Keywords: Chronic alcohol consumption, Postsurgical pain, AMPA receptor phosphorylation, Pain chronification

Introduction

Both alcohol use and pain are highly prevalent in the world. Although low-to-moderate alcohol consumption may inhibit the development of chronic pain [1, 2], excessive alcohol consumption could be associated with the onset of different painful conditions [3, 4]. An integrative review has indicated that chronic alcohol drinking appears to produce deleterious pain-related outcomes (e.g., greater pain severity) [5]. However, the mechanisms underlying the interrelations between pain and alcohol drinking remain to be illustrated.

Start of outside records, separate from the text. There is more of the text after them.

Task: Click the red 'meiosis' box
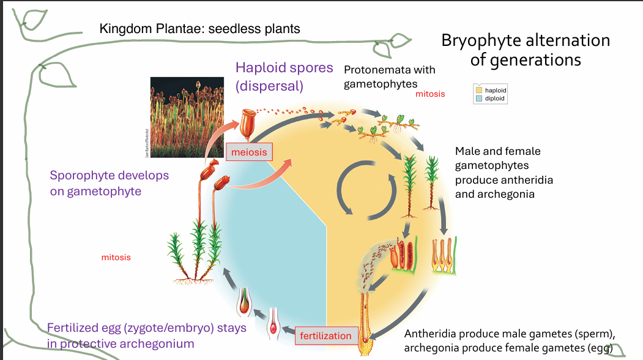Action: click(x=249, y=151)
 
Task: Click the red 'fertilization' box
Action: click(x=325, y=336)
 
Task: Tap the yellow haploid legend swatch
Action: click(x=480, y=91)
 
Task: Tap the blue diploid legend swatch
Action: click(x=480, y=99)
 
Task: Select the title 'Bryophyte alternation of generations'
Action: click(x=526, y=50)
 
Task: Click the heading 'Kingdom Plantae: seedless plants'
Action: click(x=199, y=29)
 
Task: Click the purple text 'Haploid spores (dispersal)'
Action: click(x=284, y=77)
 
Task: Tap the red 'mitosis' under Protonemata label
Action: click(x=430, y=94)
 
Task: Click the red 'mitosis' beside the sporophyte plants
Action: click(x=116, y=258)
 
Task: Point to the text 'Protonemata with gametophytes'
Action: click(x=389, y=77)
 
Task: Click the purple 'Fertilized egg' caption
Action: click(x=146, y=335)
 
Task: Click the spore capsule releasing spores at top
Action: click(x=247, y=122)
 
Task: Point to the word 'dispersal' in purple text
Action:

It has been demonstrated that chronic alcohol consumption produces a sustained increase in stress hormones (epinephrine and corticosterone) and induces painful peripheral neuropathy [6]. On the other hand, stress hormones have been shown to play an important role in α-amino-3-hydroxy-5-methyl-4-isoxazolepropionic acid (AMPA) receptor phosphorylation and trafficking in the central nervous system (CNS) [710]. AMPA receptor phosphorylation contributes to synaptic plasticity in the CNS [11], and stress hormone-enhanced AMPA receptor phosphorylation facilitates long-term potentiation induction [8], which is the basis for central sensitization during chronic pain. Our previous study [10] suggests that increased spinal AMPA receptor phosphorylation underlies stress-induced transition from acute to chronic pain [10]. In the present study, we examined whether chronic alcohol consumption affects plantar incision-induced postsurgical pain by regulating AMPA receptor phosphorylation. We also used AMPA receptor phospho-deficient mutant mice to further investigate the relationship between chronic alcohol consumption and pain chronification after surgery.

Materials and Methods

Animals

C57BL/6 male wild-type (WT) mice were purchased from Charles River Laboratories (Chicago, IL); AMPA receptor GluA1 S831A phospho-deficient mutant mice with C57BL/6 background [11] were obtained from Dr. Richard Huganir’s Laboratory at Johns Hopkins University School of Medicine. All animals weighing 25–30 g were housed up to four per cage on a standard 12-h light/dark cycle, with water and food pellets available ad libitum. All efforts were made to minimize pain or discomfort and to reduce the number of animals used. All animal procedures were carried out in accordance with the National Institutes of Health guide for the care and use of laboratory animals and were approved by the Texas A&M University College of Dentistry Institutional Animal Care and Use Committee.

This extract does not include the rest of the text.